In maize (Zea mays L.) production, grain-filling stage is a pivotal phase that drought occurring would irreversibly cause leaf senescence and yield loss. Meanwhile, drought induces the disequilibrium of carbohydrates that inevitably produces the toxic substance methylglyoxal (MG) that plays dual roles including cytotoxic metabolite or signaling molecule in plants. However, how exogenous MG influences maize yield formation in response to drought during grain filling remains unknown. In this study, maize plants were exposed to moderate and severe drought conditions from 15 to 28 days after pollination with foliar spraying of MG (0, 15, 25, and 35 mM). Notably, MG application significantly increased kernel number and retrieved yield loss by 14–48% under drought, demonstrating an increased resistance of the plants. Interestingly, high (25–35 mM) and low concentrations (15–25 mM) of MG application under moderate and severe drought performed the highest yield output, respectively. To investigate the mechanisms by which MG enhanced drought resistance, we confirmed that MG application postponed leaf senescence under both drought conditions and significantly improved photosynthesis under severe drought during filling stage.

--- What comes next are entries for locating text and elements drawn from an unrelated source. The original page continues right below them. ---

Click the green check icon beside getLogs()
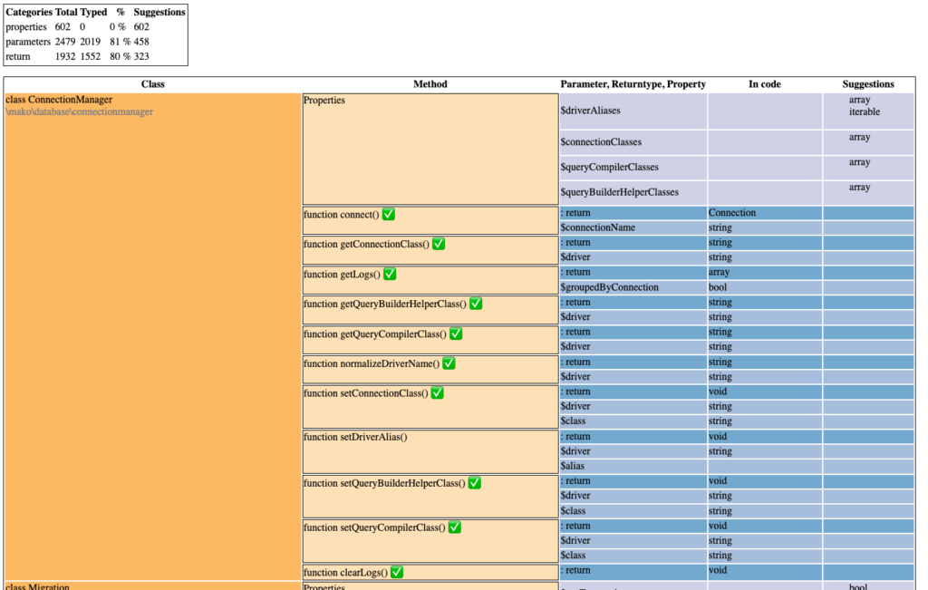pyautogui.click(x=390, y=275)
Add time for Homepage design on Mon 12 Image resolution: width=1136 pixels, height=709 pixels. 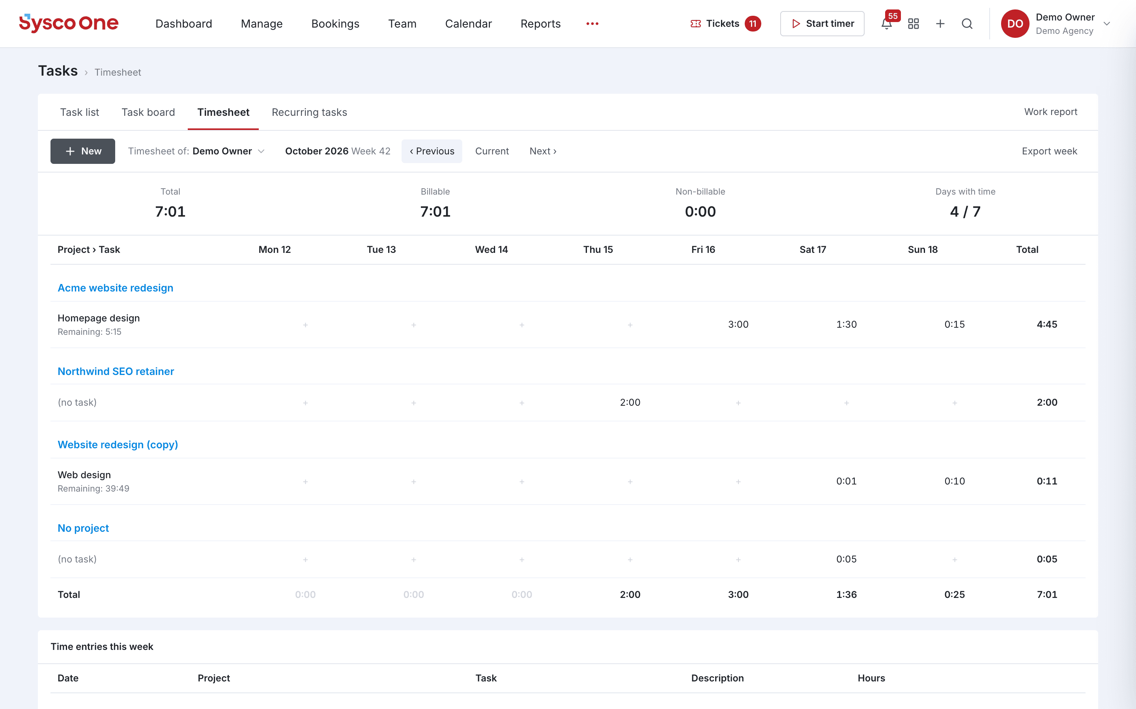point(305,324)
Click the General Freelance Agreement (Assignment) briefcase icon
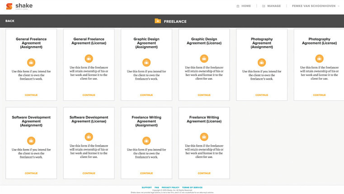 point(31,62)
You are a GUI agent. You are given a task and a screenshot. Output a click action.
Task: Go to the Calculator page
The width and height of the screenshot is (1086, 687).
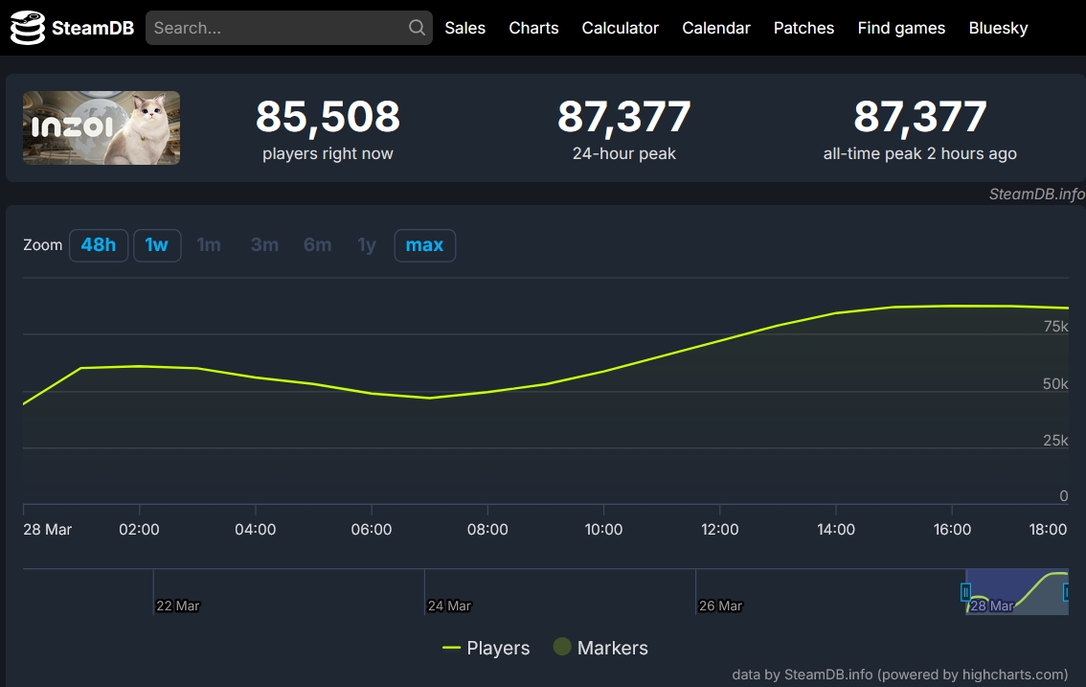coord(620,28)
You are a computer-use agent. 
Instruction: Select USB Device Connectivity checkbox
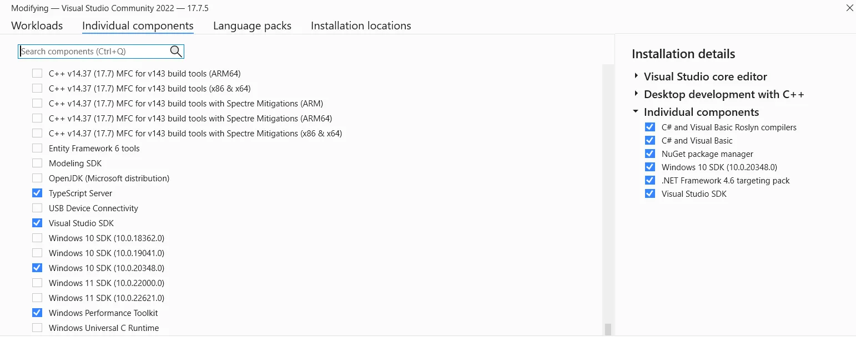coord(37,208)
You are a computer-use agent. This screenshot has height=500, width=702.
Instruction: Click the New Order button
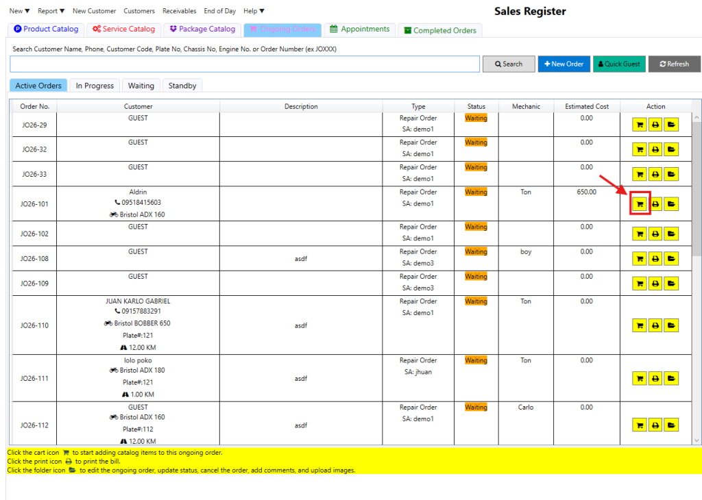point(564,64)
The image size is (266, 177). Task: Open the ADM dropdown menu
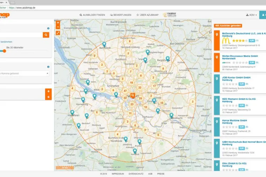(251, 15)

Specifically, MG application escalated the levels of soluble sugar and sucrose while suppressing endogenous MG accumulation by activating glyoxalase system in leaf during the early phase of drought stress and well-watered condition. Collectively, these results demonstrate that exogenous MG application enhances drought tolerance during maize grain filling, possibly through regulation on the homeostasis of endogenous MG and sugars. These findings provide a new approach to secure yield against drought stress in maize production.